Mlearning, or mobile learning is a term used to reference education or training conducted on (and delivered through) portable devices like smartphones, or tablets. A good example of mlearning would be the app that Coursera offers for its courses due to its compatibility with mobile format.

"Students reported the laptops enhanced learning by providing an equitable and accessible platform for seeking, recording and exchanging information, gave options for cognitive processing of information, were core to the curriculum and portable. The ability to use laptops in lectures and tutorials was valued." -Mobile Learning

The other day, we stumbled upon a peer-reviewed article by BMC Med Educ called "Evaluation of Mobile Learning." In it, they discuss the factors that play a role in making mlearning successful, as well as its educational impact from the perspective of students.

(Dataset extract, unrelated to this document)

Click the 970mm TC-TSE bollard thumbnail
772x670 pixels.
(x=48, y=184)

Over the years, more schools have started incorporating mlearning into their curriculum. However, access to mlearning is largely restricted by cost and also comes with drawbacks. If your school is considering implementing a project like this, make sure to check our list of main benefits and drawbacks.

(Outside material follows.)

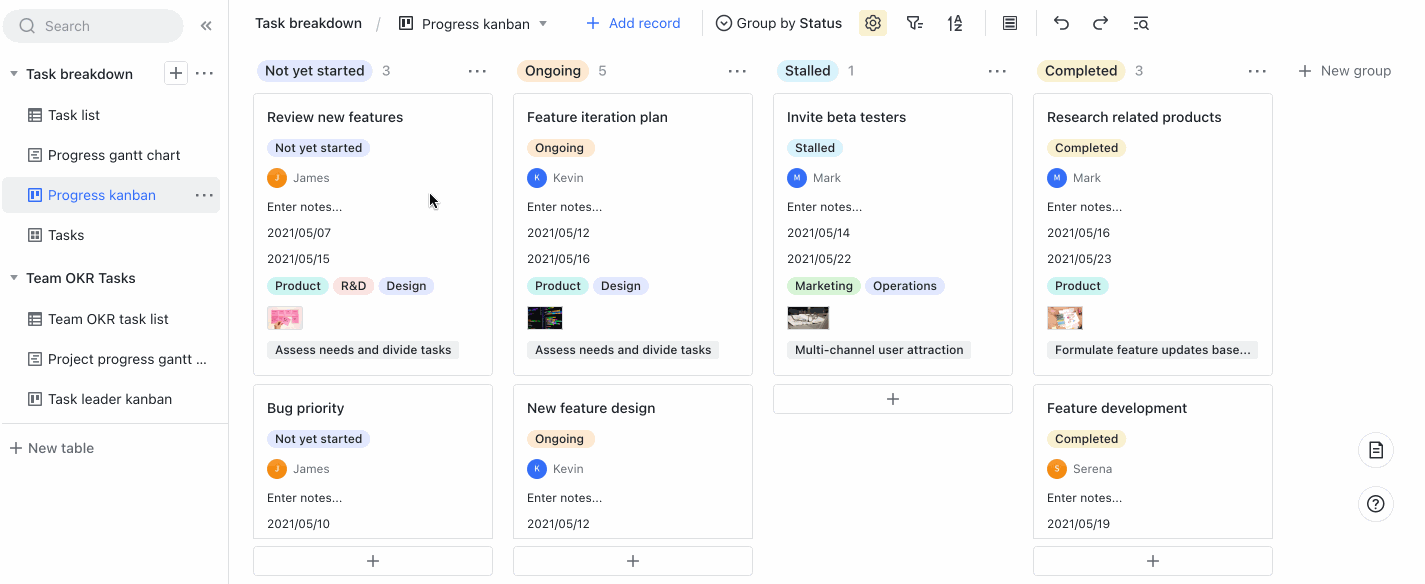
Task: Open the Task leader kanban view
Action: coord(111,399)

Non-Disruptive Interactivity in Lessons
Mlearning provides a way for educators to interact with students during a lecture period without a significant level of interruption. For instance, the teacher could poll his/her students during specific intervals of a lecture, and students could answer using a mobile applcation (much like using a clicker in class)

Mobile Learning Material
Students are able to take quizzes, revise lectures, submit homework, and receive immediate feedback on their performance. Moreover, all of this can be done anytime and anywhere at each student's pace, making their education more personalized.

Long-Distance Collaboration
Allows for transparent collaboration by empowering social negotiation space of group members. It also encourages members' mobility and  enables students to collaborate in groups through wireless network supporting social face-to-face communication.

Responsive Design
Mlearning requires responsive web design to function optimally. Simply shrinking desktop e-learning onto a smartphone or tablet doesn’t provide the learner with the mobile experience they desire, which defeats the whole purpose of mobile learning.

Phone Battery Life 
Mobile phones require regular charging. This need for continuous charging is a significant impediment due to phones' short battery life, as well as a shortage of power sockets in teaching spaces. However, the matter of safety is critical when using power sources; it is important to ensure wires are not stretched across the classroom.

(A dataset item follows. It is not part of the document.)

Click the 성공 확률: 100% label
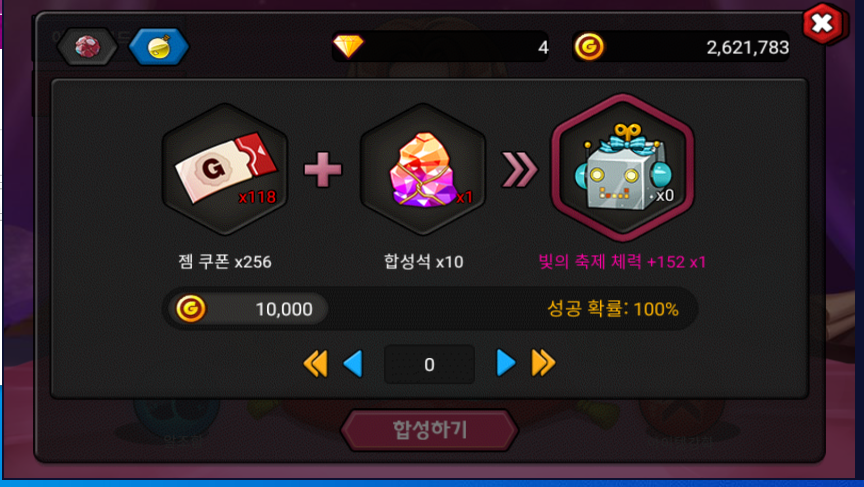Viewport: 864px width, 487px height. pos(613,309)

The problem with mobile learning is that it allows for distractions such as phone calls, e-mail alerts, and the knowledge that the user could easily be doing something else. Also, most mobile users have a short attention span due to consumption of bite-sized information and excessive skimming.

In the past two decades, mobile phones have become an inseparable part of our daily lives. Whether it’s connecting with friends, sending emails, finding routes – phones do it all! Mlearning has become a feature of many otherwise basic eLearning platforms and learning management systems.